My goats and sheep get out of the way of the cows. The goats were here first, then the sheep, then the cows. 2 of them were calves when they came here and then we added a 2 year old heifer, we've never had any problems.


----------



## Jim S. (Apr 22, 2004)

Goats and cows will do fine together. The primary reason most farmers who have cattle don't have goats in the same pastures is fencing. It takes a lot better fence for goats than cows.

The only animals I would never put in with goats is miniature horses. They will worry those goats to death and nip them endlessly, pulling hair out, and even drawing blood.


----------



## topside1 (Sep 23, 2005)

Wendy, I run my steers with the goats 24/7 and 99% of the time all is well. Every once in a while the steers will act like they are on loco weed and start chasing the goats, just in short bursts. The goats just kind of expect a few minutes of wildness from time to time....I think it is more playing than anything else.


----------



## lyceum (Oct 20, 2006)

Our feeder calf pen has 2 full time goat residents. As new groups of feeder calves come in, the goats are there. They get used to each other and we have not had any problems.
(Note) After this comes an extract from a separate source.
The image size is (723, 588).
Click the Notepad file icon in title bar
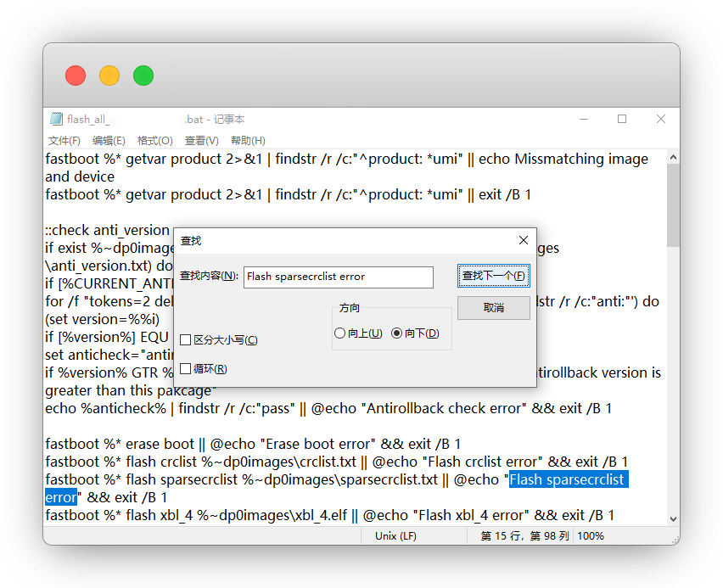56,120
The goats climb on and play on the 900+ pound feeder calves. They rub on them and the calves lick them. Once in awhile, they will hop around together. One of the goats is a Nigerian Dwarf and he is even fine. The only problems we have had has been water. The ND can't reach water unless the water tanks are full. We have a bucket out for him now since their is like a swamp in front of the water tanks.

Carisa


----------



## Wendy (May 10, 2002)

Great! I am getting a couple of Dexters & want to run them witht he goats. Fence is good. I am slowly replacing the board fence with cattle panels.


----------



## ozark_jewels (Oct 7, 2005)

It works.  Just remember to have the barn where the goats can get in and the cows cannot. Having a barn with adult cows laying down with goats in a small area is just a recipe for accidents.


----------



## Shirley (May 27, 2007)

The only animals I would never put in with goats is miniature horses. They will worry those goats to death and nip them endlessly, pulling hair out, and even drawing blood.

Mine don't.


----------



## genebo (Sep 12, 2004)

There's a very good reason for running goats with the cows: They have different worm parasites. The worms spend part of their life in the soil and crawl up on grass blades to be eaten, and thus infect the cow or goat. When a goat eats cow worms, it kills the worms. The same thing when the cow eats goat worms. So running them together is a way to reduce the worm load on each of them.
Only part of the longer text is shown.